-- Text excerpt --
━━━━━━━━━━━━━━━━━━━━

The answer to the first question is yes—VOR gains >1.0 can be reliable within some patients. Jorge Rey-Martinez tested the same patient over years and this patient consistently demonstrated enhanced eye velocity (41). The reliability has also been confirmed in repeated measures on other individual patients (42, 43). The next question becomes: what could be the mechanism for such enhancement? Part of the answer to that originated from studies by Grieser et al. who modeled fluid flow in semicircular canals in patients with semicircular canal dehiscence (SCD) and demonstrated that in fact that there can be enhanced fluid flow in such patients (44). Fluid dynamic modeling has also been applied to explain the results of patients with hydrops by (45) who found that hydrops can also enhance the cupula response to high accelerations (as in vHIT) and so enhance the eye velocity response.

Reliable enhanced eye velocity in vHIT could become an indicator of vestibular hydrops. A sizeable number of patients have demonstrated reliable enhanced eye velocity but given the above analysis of the importance of goggle and head orientation, it is necessary to exclude such factors as the cause of the enhanced eye velocity response. When VOR gains >1.0 occur the usual suggestion is: readjust the goggles, repeat the calibration, and repeat the test to find out if it is a reliable, consistent result. In some cases it is (41).

━━━━━━━━━━━━━━━━━━━━

-- Given material --
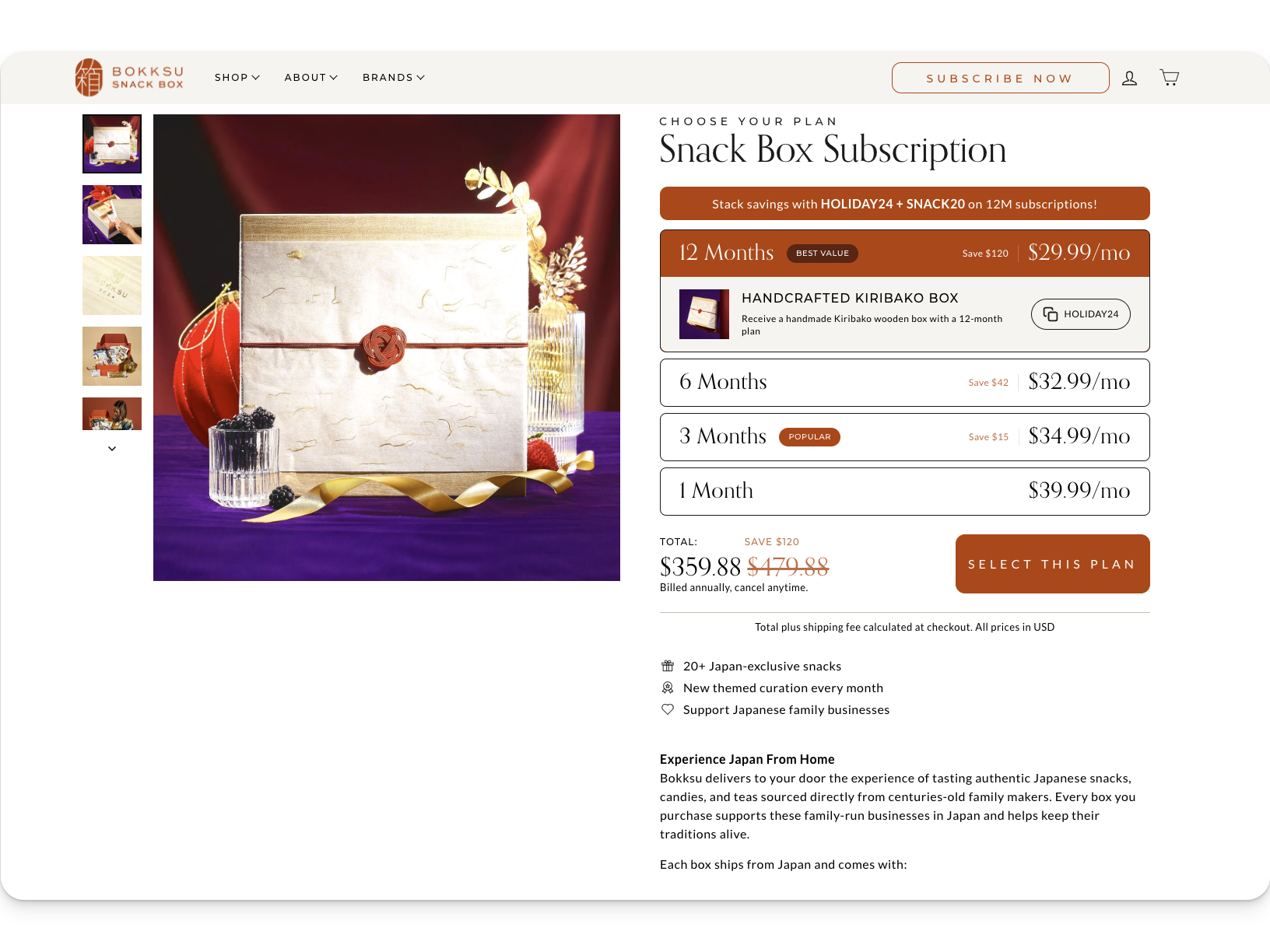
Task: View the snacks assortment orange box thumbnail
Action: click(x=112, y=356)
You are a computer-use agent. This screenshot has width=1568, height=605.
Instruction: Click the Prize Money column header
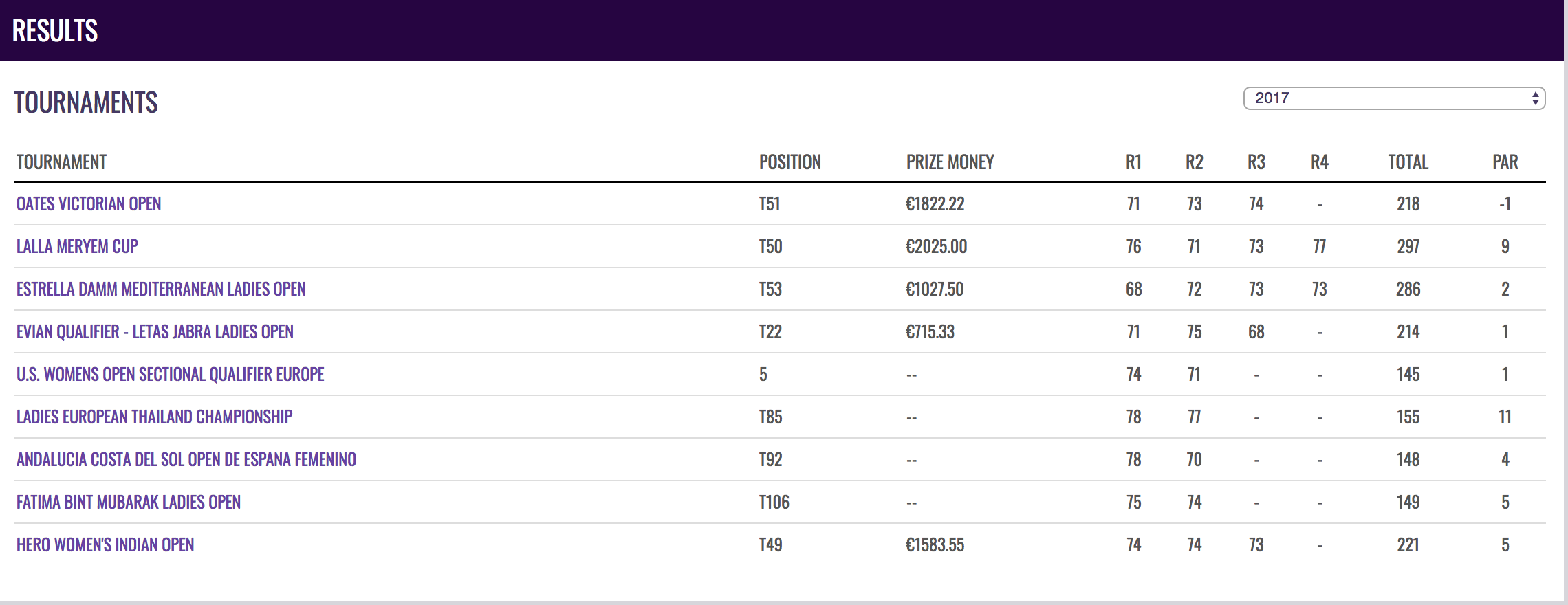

━━━━━━━━━━━━━━━━━━━━

-- Requirement A --
In the vHIT excerpt, what did Grieser et al. model in patients with semicircular canal dehiscence?
-- Requirement B --
Extract from the vHIT excerpt the stretch from "Reliable enhanced eye velocity in" through "it is (41).", word for word.
You will not need the listing for any of this.

-- Output A --
They modeled fluid flow in the semicircular canals.

-- Output B --
Reliable enhanced eye velocity in vHIT could become an indicator of vestibular hydrops. A sizeable number of patients have demonstrated reliable enhanced eye velocity but given the above analysis of the importance of goggle and head orientation, it is necessary to exclude such factors as the cause of the enhanced eye velocity response. When VOR gains >1.0 occur the usual suggestion is: readjust the goggles, repeat the calibration, and repeat the test to find out if it is a reliable, consistent result. In some cases it is (41).